Когда я выходил из магазина с покупками, то на площади перед магазином встретил Стефу. Она шла под руку с мужем. Тот был в белой рубашке с коротким рукавом, в легкой шляпе и плетеных башмаках. Смотрелись они прекрасно. Муж Стефы был раза в два больше ее, учтивый, рукастый, интеллигентный человек. Они шли в большой и густой тени магазина по тротуару в сторону от улицы Яффо, доброжелательно настроенные на лад снисходительных старожилов. Стефа кивнула, небрежно подав мне узкую ладонь. После этого она озабоченно смахнула черную нитку с плеча мужа. Тот пожал мне руку своей сухой, сильной дланью и, склонив седую голову, выслушал слова жены относительно меня: коллега, интеллигент, ленинградец, ревизионист – это слово она произнесла без одобрения, которыми сопровождала слова предыдущие. Стефа считала людей с подобными политическими взглядами примитивными ретроградами. Под последним определением она имела в виду мое юношеское преклонение перед В. Е. Жаботинским, талантливым человеком из Одессы, умершим от тревоги и тоски вдали от милой его сердцу Палестины, еще зависимой от непреклонных англичан. Неосторожно я рассказал об этом Стефе.
Она редко выказывала свои симпатии, вот только обожала своих сыновей. Она была человеком в себе, нередко и не всегда к месту повторяла, что она за мир, прогресс и социализм с человеческим лицом, – тогда это определение было в моде. Мои друзья в Ленинграде произносили эти слова, правда, с некоторой брезгливостью – повторять вслух за советскими газетами и телепрограммами прокоммунистические лозунги было все же западло. А в Иерусалиме в начале 70-х была другая страна, другой государственный язык и потому можно было произносить все, не думая о впечатлении, которое ты можешь произвести. Тем более если это была малоразговорчивая Стефа со своим непримиримым характером.

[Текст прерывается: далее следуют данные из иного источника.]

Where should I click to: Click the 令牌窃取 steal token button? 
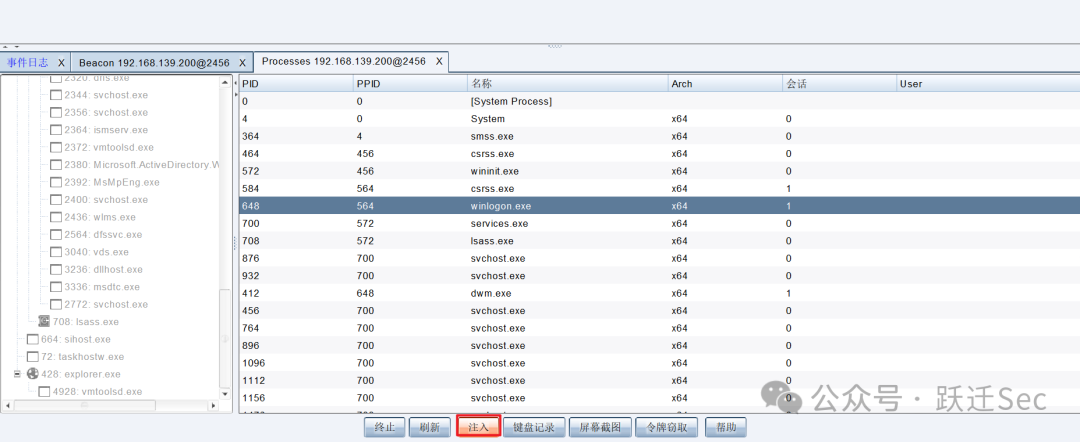pos(667,427)
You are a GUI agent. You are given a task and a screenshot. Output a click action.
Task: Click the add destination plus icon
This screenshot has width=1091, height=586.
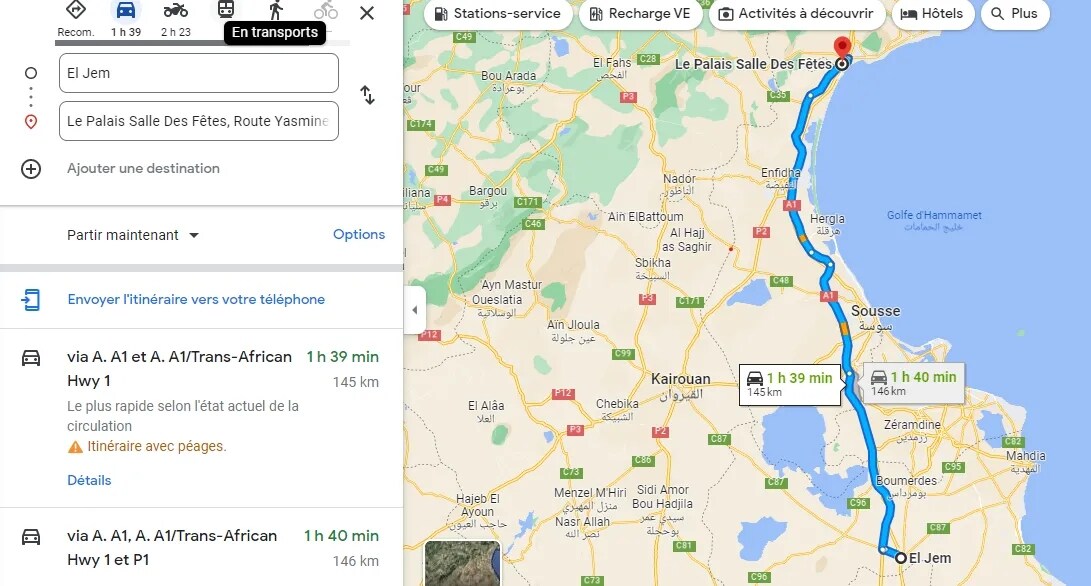31,169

Мы постояли с ними немного, обменялись фразами о погоде, я сказал, какой чудный ветерок – «бриз моей мечты», на что Стефа посмотрела на меня строго, а ее муж ответил, что к вечеру в столице всегда дышать легче. И одобрительно оглядел мой новенький пиджак местного производства. Пиджак сидел на мне как влитой, пошитый из буйволиной шкуры, содранной с убитого по всем законам полудикого животного где-то на ферме в южном районе пологих Голанских высот. И не жарко мне было, и все нравилось, хоть я и понимал, что так будет не всегда. Свой подарок я ей не вручил, отложив эту процедуру на другое время. Правильно сделал.

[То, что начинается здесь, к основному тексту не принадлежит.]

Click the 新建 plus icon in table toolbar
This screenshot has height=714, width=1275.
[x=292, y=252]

Муж Стефы опять пожал мне руку, она кивнула, я отступил в сторону, и они пошли по своим делам, придерживаясь теневой стороны улицы короля Джорджа. Они шли в гости к друзьям, такой тесный круг своих людей с разным прошлым и похожим будущим. В Иерусалиме в преддверии вечера было принято тогда собираться и сидеть в гостиной на сквозняке, с открытой балконной дверью, беседуя под насыщенными цветом картинами местных одаренных последователей французского и немецкого импрессионизма о самых разных вещах. Говорили о политике и моде, об армии и СССР, о Голде и о ночных походах Эйзера – «и куда смотрит его жена, спрашивается». У сутуловатого Эйзера, который потом сделал карьеру в политике, была кличка «Летающий Лонг Джон», что это значило, я случайно узнал только через много лет… О литературе в этой компании не говорили, хотя некоторые из гостей и были не чужды этого занятия, совсем не чужды. Стефа сидела с прямой спиной, в беседах не участвовала, это было ниже ее достоинства. И только муж тревожил ее чуть надменный покой вопросами о желаниях:
– Тебе налить сока? Видишь, отличное красное вино? Или что? – спрашивал он.

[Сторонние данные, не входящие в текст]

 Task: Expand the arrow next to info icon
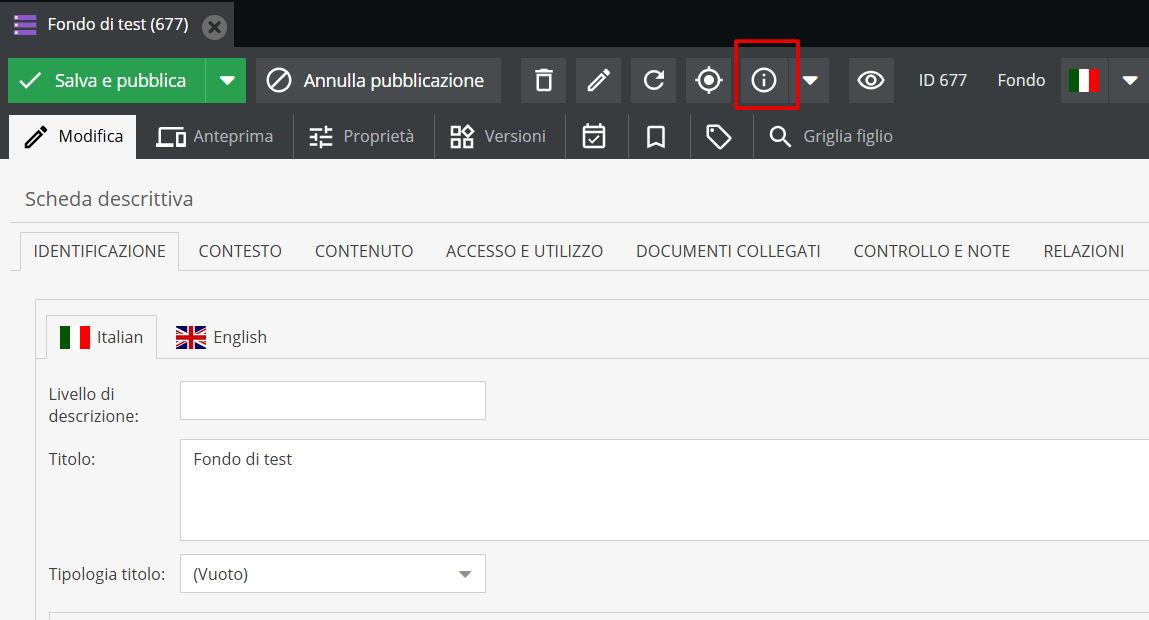click(811, 81)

И женщины осуждающе склоняли головы по адресу мужа: «Вот что значит молодая жена, какой подкаблучник, а какой врач! Милостью Божьей врач!» Играла музыка. И ансамбль, состоявший из аккордеона, скрипки, контрабаса, наигрывал томительное танго, написанное бывшим польским гражданином, подтосковывающим «за Варшаву», за шчекающую польскую речь, за чопорный быт городов, за зимнее местечко Закопане, за ветреную весну, за сытное продовольствие, и суровую выпивку, и Бог знает за что еще.
К Стефе подходила больше песня Вертинского «Где вы теперь, кто вам целует пальцы?» и что-то там про лилового негра и манто, но сходила и польская мягкая нега. Ей все шло, если говорить честно. Она могла быть подругой и женой человека любого призвания: и врача и офицера, и ученого и уголовника, и афериста и художника-мариниста, и даже политика-пацифиста. Но с одним условием – он должен был быть ей интересен и давать деньги без расспросов. И обязательно понимать в вине, с которым здесь в Иерусалиме прямо беда, ну нет хорошего вина. А точнее, тогда не было хорошего вина, а потом подвезли. А тогда вот не было.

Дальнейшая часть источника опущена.